McDonald’s reported lower-than-expected earnings for the fourth quarter, with U.S. sales declining amid an E. coli outbreak that forced the world famous fast-food chain to pull its Quarter Pounder burgers from several states.
The fast-food giant posted adjusted earnings per share of USD2.83 and revenue of USD6.39 billion, both missing analyst estimates. U.S. same-store sales dropped 1.4 percent year-over-year, worse than the anticipated decline of 0.6 percent, largely due to the outbreak and a dip in consumer spending.
Despite the disappointing quarter, McDonald’s shares rose nearly 5 percent as investors were buoyed by the company’s upbeat outlook for 2025. Executives forecast stronger sales growth, citing global comparable sales growth of 0.4 percent in the fourth quarter and their confidence in the continued recovery of the U.S. business.

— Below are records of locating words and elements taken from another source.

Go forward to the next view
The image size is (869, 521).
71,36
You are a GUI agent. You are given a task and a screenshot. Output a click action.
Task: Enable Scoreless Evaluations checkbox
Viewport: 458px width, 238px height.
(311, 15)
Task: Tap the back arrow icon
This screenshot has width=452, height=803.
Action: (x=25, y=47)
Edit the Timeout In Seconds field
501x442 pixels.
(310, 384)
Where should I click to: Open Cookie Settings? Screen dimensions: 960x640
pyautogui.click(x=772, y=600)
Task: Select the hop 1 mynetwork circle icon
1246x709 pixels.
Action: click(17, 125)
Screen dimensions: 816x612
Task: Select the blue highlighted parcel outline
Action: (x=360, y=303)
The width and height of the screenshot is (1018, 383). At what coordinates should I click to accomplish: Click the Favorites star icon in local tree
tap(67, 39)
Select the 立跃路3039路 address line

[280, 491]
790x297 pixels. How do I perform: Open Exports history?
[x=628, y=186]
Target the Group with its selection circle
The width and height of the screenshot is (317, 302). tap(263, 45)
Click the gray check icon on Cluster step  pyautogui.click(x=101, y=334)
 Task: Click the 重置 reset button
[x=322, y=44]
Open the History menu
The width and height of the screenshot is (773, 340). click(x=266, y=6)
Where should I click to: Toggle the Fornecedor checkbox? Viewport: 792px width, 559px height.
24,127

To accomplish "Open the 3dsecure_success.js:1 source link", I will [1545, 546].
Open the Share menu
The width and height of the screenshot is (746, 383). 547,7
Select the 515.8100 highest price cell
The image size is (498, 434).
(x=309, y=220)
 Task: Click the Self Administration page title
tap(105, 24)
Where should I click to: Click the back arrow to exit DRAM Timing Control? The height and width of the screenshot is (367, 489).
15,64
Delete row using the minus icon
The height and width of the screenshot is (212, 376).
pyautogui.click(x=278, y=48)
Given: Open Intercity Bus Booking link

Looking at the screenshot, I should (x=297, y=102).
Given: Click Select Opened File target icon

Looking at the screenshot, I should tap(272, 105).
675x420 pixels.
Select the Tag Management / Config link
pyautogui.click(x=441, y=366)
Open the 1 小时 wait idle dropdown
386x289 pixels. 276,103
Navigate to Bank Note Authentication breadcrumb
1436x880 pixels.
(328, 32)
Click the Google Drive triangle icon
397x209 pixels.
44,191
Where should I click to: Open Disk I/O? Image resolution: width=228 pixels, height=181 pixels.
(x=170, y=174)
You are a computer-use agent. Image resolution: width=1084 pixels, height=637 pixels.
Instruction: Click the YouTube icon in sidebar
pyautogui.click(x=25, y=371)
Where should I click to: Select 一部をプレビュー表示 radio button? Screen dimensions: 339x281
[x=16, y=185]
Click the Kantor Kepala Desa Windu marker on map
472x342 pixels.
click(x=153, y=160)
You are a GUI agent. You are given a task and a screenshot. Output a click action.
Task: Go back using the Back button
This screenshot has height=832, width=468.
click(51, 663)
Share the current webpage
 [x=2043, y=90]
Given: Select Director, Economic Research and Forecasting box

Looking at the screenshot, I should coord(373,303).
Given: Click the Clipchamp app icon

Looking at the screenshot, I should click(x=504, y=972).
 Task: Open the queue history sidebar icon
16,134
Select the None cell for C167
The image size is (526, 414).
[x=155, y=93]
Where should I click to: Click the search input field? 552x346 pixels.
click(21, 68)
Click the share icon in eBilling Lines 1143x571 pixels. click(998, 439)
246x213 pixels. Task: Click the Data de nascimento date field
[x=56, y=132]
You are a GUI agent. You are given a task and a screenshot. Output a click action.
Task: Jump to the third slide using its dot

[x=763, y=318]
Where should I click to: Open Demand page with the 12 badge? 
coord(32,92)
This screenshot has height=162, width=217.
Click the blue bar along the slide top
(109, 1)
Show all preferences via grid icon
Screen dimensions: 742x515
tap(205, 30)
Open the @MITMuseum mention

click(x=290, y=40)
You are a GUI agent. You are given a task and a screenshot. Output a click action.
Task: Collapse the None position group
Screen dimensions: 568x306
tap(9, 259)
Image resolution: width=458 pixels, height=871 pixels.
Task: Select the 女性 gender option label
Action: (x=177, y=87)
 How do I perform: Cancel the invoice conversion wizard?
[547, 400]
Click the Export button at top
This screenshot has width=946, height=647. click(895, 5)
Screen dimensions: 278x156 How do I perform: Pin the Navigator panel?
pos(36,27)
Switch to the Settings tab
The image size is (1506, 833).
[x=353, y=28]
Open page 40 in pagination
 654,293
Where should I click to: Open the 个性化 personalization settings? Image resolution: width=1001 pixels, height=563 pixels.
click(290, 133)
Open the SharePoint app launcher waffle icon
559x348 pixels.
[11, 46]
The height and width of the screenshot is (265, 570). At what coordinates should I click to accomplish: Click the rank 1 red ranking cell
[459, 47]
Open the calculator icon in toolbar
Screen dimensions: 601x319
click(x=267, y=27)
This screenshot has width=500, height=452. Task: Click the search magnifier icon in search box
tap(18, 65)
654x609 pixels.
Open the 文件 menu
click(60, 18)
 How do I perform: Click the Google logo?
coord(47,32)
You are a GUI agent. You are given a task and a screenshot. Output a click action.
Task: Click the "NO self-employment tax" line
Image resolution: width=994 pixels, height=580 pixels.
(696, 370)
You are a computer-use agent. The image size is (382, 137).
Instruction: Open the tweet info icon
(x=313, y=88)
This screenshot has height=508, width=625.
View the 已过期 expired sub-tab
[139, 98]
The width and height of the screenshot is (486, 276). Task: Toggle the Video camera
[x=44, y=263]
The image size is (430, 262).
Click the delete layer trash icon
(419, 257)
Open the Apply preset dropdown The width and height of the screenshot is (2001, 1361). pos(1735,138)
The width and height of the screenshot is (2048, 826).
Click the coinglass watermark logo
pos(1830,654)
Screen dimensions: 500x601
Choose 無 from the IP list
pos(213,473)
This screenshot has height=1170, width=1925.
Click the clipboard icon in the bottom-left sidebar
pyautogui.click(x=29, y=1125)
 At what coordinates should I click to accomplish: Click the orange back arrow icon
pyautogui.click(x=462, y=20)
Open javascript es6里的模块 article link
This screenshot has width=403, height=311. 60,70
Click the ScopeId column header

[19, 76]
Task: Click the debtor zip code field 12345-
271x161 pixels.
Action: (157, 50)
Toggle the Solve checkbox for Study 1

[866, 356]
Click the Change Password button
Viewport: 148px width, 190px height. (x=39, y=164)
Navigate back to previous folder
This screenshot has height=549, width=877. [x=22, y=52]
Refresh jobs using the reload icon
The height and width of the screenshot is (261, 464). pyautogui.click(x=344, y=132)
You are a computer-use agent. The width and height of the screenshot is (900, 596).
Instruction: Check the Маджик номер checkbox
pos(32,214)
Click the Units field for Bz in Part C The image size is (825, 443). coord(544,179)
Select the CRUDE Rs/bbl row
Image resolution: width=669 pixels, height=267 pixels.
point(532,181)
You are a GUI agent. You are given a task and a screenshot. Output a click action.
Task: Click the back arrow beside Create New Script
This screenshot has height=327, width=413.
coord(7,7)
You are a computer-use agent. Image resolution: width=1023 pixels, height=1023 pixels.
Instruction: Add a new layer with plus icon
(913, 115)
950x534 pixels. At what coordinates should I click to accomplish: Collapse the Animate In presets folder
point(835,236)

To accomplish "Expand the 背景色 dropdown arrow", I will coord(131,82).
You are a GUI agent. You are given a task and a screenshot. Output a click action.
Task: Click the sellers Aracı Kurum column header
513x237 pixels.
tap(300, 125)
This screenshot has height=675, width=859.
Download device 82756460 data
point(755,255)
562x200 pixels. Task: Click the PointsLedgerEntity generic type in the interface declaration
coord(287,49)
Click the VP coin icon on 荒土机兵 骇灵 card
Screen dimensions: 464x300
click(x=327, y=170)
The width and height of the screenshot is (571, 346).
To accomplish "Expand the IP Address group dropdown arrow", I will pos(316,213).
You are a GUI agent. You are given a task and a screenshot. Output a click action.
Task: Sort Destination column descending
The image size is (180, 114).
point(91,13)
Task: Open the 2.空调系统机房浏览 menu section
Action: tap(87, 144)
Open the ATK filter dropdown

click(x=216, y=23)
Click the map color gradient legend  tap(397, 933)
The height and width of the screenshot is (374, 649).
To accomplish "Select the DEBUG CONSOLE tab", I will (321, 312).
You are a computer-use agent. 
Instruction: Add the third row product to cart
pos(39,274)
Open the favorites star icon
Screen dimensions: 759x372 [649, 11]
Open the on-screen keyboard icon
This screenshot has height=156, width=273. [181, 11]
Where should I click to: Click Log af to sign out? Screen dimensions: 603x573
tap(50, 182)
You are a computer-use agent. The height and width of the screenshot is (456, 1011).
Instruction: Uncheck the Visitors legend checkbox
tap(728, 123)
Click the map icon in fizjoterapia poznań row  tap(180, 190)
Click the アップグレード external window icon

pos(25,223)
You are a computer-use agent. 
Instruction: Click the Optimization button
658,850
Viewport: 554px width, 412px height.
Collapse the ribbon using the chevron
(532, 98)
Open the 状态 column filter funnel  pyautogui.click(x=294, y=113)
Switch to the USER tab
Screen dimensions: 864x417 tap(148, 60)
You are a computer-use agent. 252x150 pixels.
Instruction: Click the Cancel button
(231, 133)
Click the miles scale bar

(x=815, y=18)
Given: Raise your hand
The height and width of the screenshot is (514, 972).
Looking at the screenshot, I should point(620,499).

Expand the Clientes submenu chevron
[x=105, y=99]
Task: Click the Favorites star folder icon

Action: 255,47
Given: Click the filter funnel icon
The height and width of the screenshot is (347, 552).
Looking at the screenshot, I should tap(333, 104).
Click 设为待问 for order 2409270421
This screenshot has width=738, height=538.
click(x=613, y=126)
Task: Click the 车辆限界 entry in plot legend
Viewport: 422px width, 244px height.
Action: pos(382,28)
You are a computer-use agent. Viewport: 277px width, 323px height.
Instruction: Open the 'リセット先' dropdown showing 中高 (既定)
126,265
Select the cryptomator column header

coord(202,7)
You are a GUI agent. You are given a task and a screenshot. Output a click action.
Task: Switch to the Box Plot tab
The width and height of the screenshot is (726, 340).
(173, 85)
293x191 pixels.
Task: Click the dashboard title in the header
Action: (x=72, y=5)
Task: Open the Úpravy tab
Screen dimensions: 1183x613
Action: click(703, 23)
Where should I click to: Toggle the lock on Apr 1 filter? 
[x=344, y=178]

While the E. coli incident disrupted sales, McDonald’s noted that traffic was slightly positive, and its strategy of value meals, like the USD5 combo deal, has successfully attracted price-sensitive customers. The company also switched suppliers for its slivered onions, which were linked to the outbreak, and the CDC declared the incident officially over in December.
Looking ahead, McDonald’s anticipates a return to growth in 2025, encouraging investors despite the recent setback.